┌─ DATA EXCERPTS

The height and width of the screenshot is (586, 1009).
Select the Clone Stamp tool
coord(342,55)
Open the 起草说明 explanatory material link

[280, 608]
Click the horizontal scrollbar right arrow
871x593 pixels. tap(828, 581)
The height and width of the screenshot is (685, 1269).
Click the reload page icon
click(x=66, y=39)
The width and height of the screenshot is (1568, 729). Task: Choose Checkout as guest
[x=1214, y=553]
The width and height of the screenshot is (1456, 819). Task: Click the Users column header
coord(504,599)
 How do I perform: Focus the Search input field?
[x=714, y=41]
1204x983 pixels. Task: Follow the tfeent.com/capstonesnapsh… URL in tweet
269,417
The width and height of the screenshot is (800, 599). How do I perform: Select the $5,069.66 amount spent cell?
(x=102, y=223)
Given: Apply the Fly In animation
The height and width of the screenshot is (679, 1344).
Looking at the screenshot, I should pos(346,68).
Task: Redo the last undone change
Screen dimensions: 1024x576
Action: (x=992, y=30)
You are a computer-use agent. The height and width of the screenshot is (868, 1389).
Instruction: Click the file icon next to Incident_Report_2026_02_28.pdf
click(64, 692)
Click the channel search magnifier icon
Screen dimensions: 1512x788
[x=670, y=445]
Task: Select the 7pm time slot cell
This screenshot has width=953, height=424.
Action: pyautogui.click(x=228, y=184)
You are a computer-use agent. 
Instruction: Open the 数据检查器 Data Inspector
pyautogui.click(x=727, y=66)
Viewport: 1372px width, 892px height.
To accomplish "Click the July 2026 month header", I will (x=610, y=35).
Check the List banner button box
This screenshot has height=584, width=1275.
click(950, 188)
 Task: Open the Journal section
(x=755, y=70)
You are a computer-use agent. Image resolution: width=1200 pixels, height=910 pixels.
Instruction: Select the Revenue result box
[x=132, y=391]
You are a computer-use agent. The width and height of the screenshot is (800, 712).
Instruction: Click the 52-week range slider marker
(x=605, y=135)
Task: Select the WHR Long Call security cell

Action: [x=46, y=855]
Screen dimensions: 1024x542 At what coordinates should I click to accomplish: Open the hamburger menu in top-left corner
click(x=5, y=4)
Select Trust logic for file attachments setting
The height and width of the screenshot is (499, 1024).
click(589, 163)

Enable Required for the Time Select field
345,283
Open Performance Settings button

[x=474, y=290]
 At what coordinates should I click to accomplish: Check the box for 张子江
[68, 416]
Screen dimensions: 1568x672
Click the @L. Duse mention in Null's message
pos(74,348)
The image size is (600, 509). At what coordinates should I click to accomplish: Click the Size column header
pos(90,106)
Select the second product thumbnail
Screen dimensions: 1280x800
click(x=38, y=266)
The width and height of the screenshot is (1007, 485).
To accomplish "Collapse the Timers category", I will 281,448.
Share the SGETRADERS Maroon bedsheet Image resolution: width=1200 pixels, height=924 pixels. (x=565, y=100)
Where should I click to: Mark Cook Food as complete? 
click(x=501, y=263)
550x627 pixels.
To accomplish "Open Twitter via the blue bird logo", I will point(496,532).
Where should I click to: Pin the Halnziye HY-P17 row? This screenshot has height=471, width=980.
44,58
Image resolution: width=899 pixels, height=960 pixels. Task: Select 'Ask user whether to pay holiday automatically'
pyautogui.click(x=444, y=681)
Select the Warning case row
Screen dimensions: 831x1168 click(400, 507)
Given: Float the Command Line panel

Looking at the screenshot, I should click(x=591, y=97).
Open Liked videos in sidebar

└─

■ OBJECTIVE ■
Edit the stretch of the records from the line containing "The width and height of the screenshot is (1456, 819)." through the line containing "Looking at the screenshot, I should pos(346,68)." by changing "Users" to "Members" and leaving everything else the same. Return only those lines.

■ RESPONSE ■
The width and height of the screenshot is (1456, 819). Task: Click the Members column header
coord(504,599)
 How do I perform: Focus the Search input field?
[x=714, y=41]
1204x983 pixels. Task: Follow the tfeent.com/capstonesnapsh… URL in tweet
269,417
The width and height of the screenshot is (800, 599). How do I perform: Select the $5,069.66 amount spent cell?
(x=102, y=223)
Given: Apply the Fly In animation
The height and width of the screenshot is (679, 1344).
Looking at the screenshot, I should pos(346,68).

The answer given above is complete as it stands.